• [Problem requirements]: Copy the material below word for word, omitting the pictures.

• [Data section]:
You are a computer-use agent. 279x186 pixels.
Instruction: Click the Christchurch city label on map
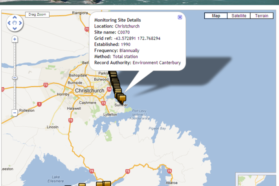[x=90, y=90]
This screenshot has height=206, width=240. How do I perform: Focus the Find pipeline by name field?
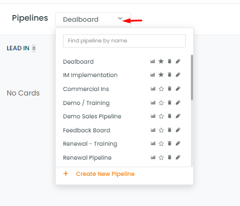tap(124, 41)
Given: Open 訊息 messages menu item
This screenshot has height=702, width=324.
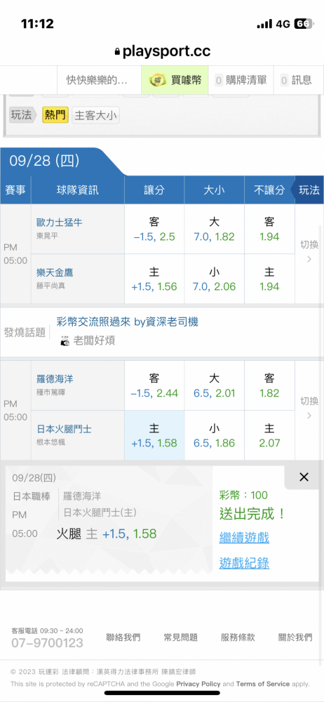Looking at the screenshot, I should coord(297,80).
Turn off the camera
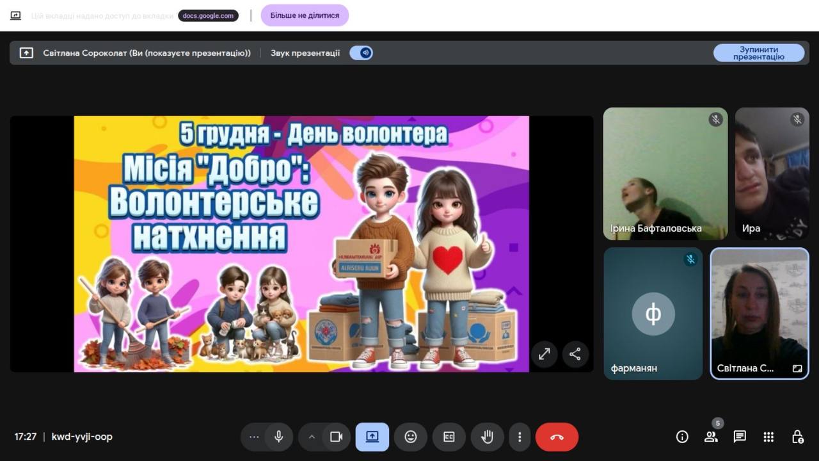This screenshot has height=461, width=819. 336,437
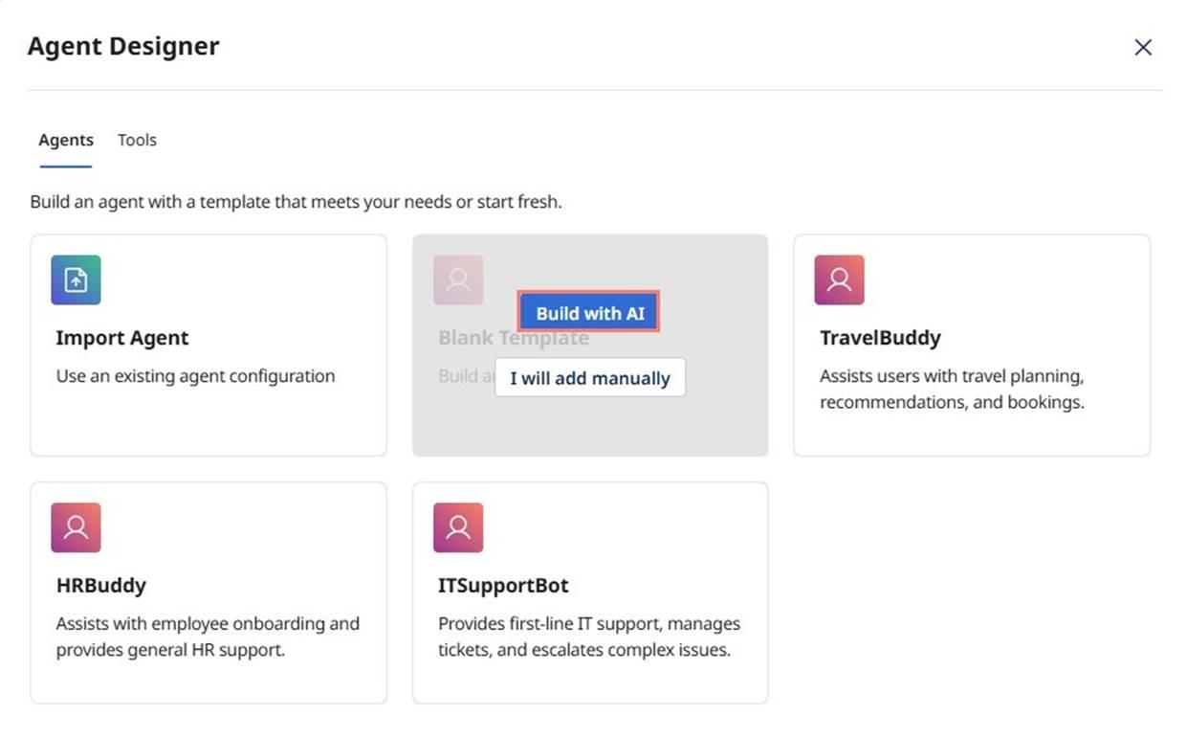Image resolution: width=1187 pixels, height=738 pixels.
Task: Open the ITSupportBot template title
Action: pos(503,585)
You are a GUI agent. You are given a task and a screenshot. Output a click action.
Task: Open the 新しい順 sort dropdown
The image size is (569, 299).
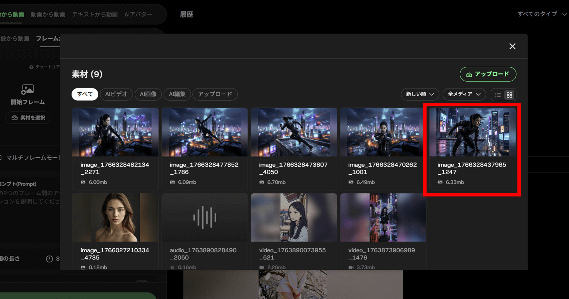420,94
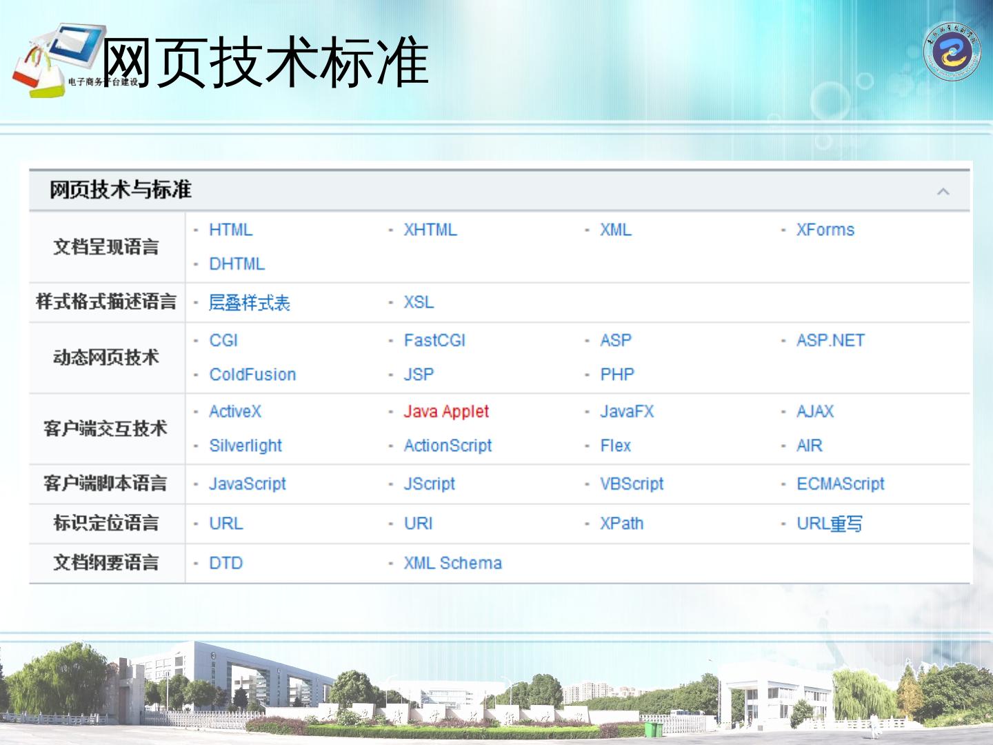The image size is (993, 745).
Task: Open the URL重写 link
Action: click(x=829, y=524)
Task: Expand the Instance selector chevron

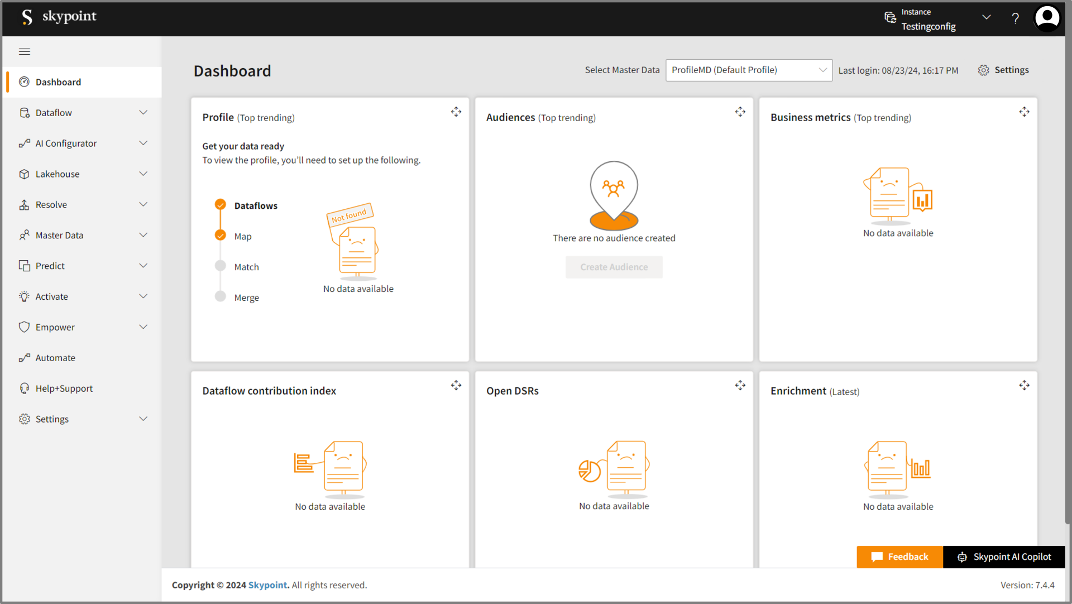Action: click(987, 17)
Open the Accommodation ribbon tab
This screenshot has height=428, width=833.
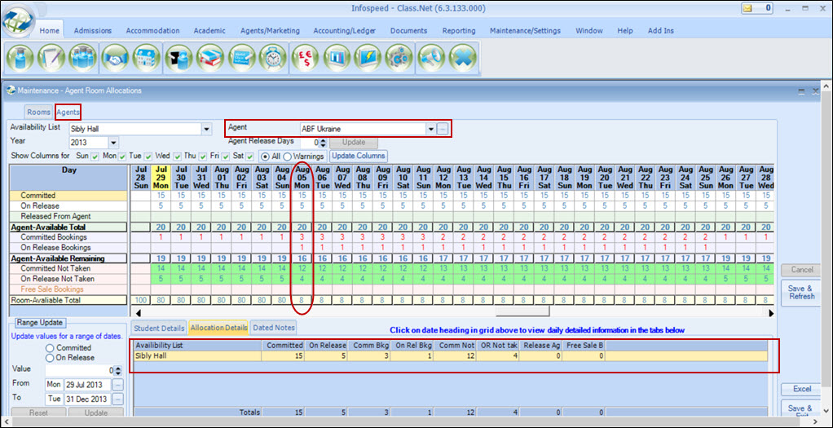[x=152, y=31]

• [Solution to the exercise]:
You are a computer-use agent. 279x186 pixels.
Instruction: Click the Christchurch city label on map
[x=90, y=90]
This screenshot has height=206, width=240. How do I perform: Focus the Find pipeline by name field?
tap(124, 41)
Given: Open 訊息 messages menu item
This screenshot has height=702, width=324.
Looking at the screenshot, I should coord(297,80).
Turn off the camera
This screenshot has height=461, width=819. 336,437
Image resolution: width=1187 pixels, height=738 pixels.
Task: Open the ITSupportBot template title
Action: pos(503,585)
You are a GUI agent. You are given a task and a screenshot. Output a click action.
Task: Open the 新しい順 sort dropdown
The image size is (569, 299).
420,94
The image size is (993, 745).
Task: Open the URL重写 link
Action: click(x=829, y=524)
Task: Expand the Instance selector chevron

Action: click(987, 17)
Open the Accommodation ribbon tab
This screenshot has height=428, width=833.
[x=152, y=31]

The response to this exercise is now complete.